PROBLEM STATEMENT: Please lay out the lines below as a JSON list of strings with one string per line. Skip blank lines and keep the pictures out of the answer.

Screen grounding examples:
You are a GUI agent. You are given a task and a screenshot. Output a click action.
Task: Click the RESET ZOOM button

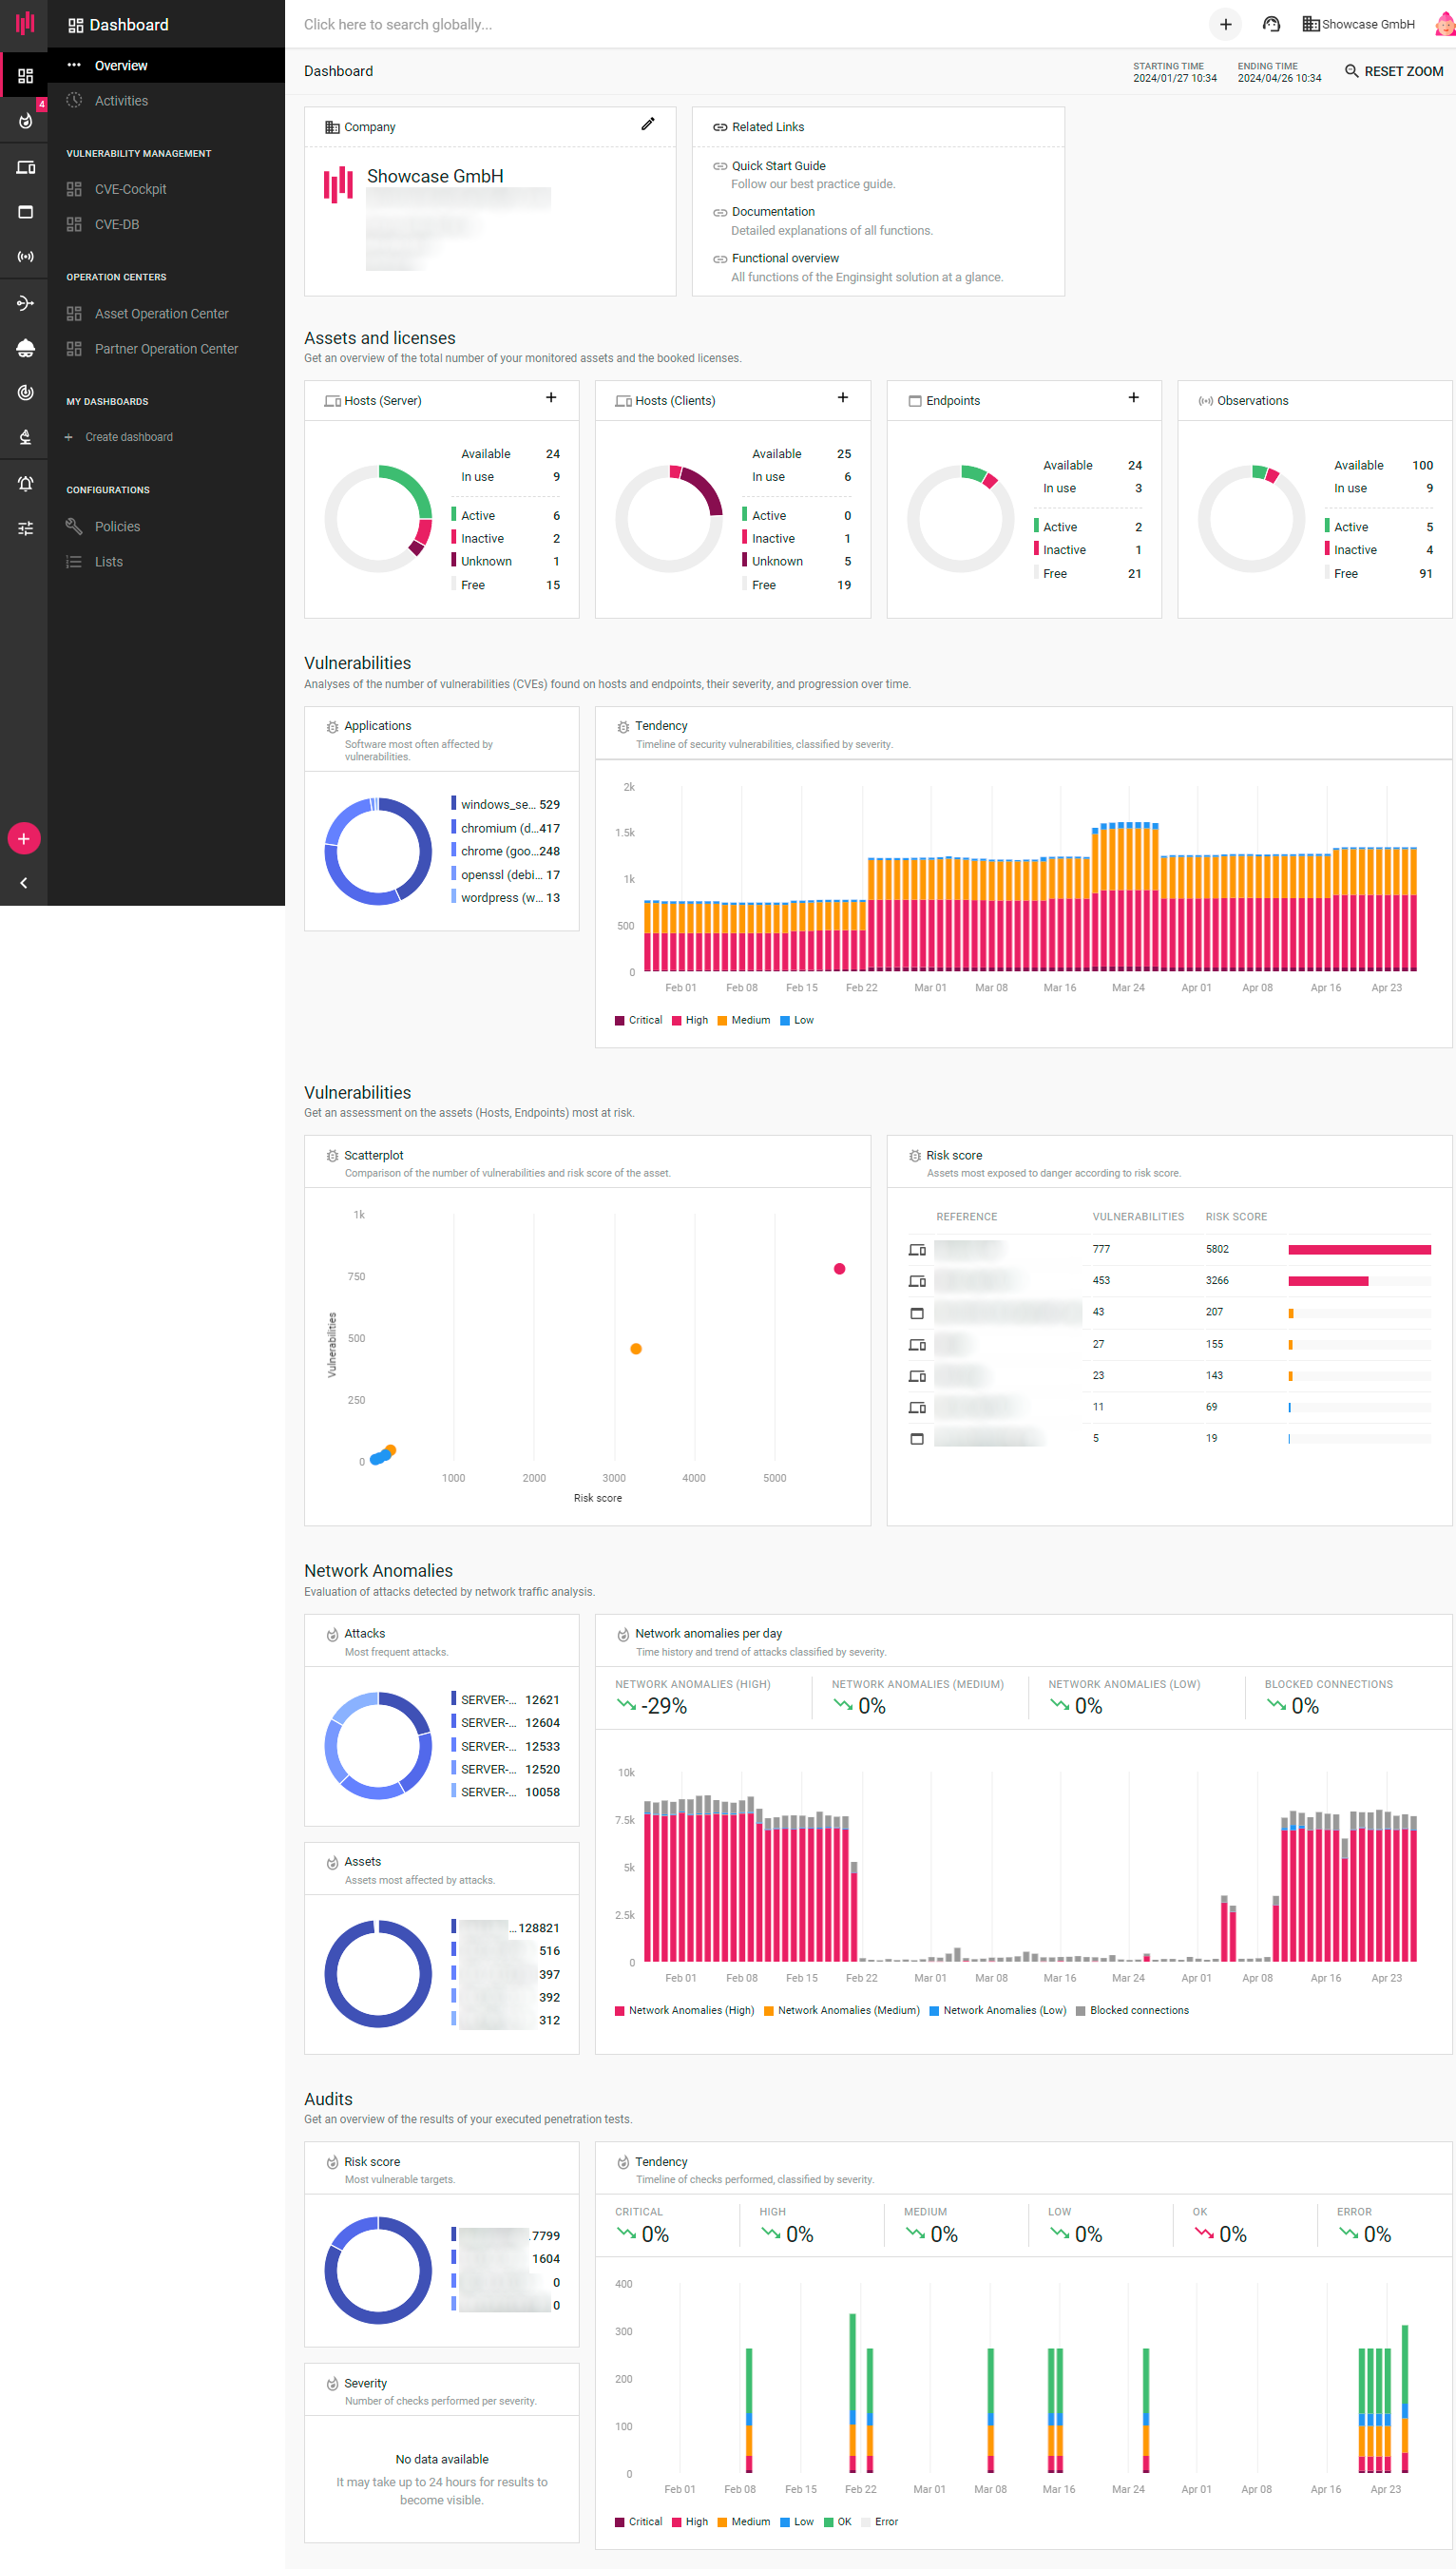pos(1393,71)
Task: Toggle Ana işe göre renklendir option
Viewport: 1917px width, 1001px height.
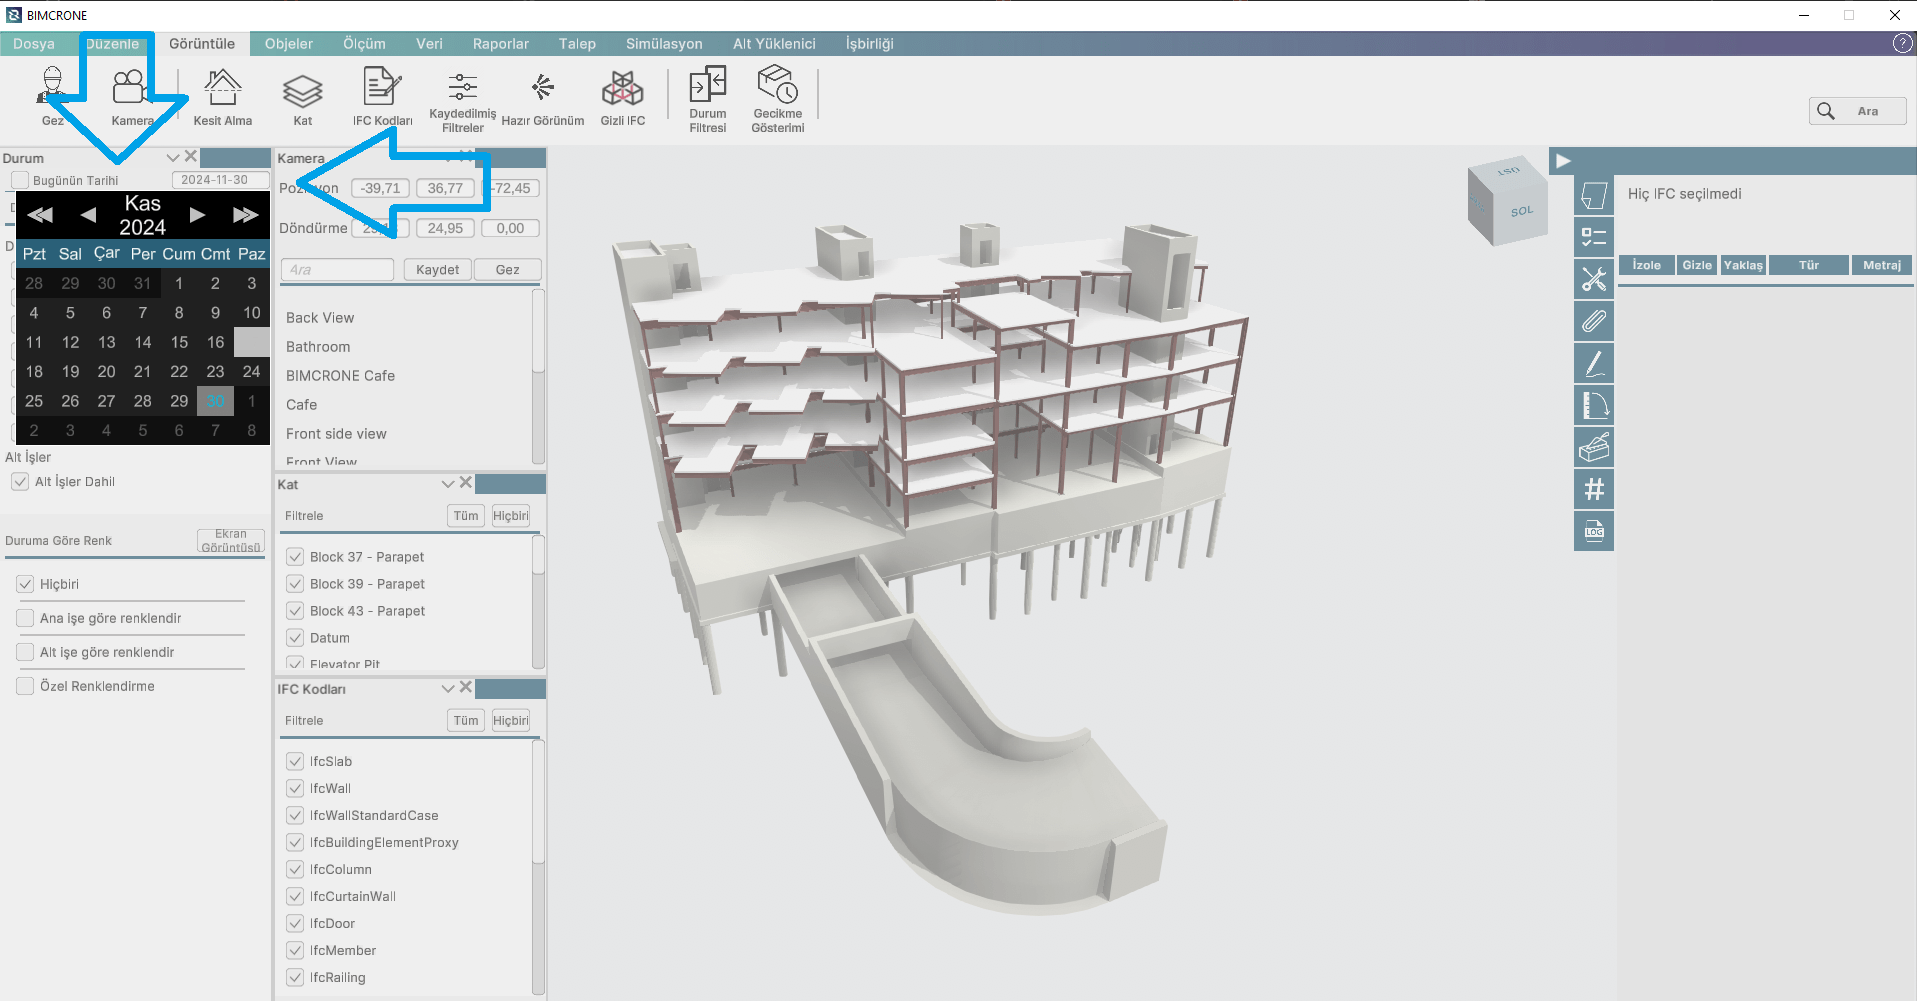Action: coord(26,618)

ANSWER:
[
  "You are a GUI agent. You are given a task and a screenshot. Output a click action.",
  "Task: Click the RESET ZOOM button",
  "pos(1393,71)",
  "Task: Toggle Ana işe göre renklendir option",
  "Viewport: 1917px width, 1001px height.",
  "Action: coord(26,618)"
]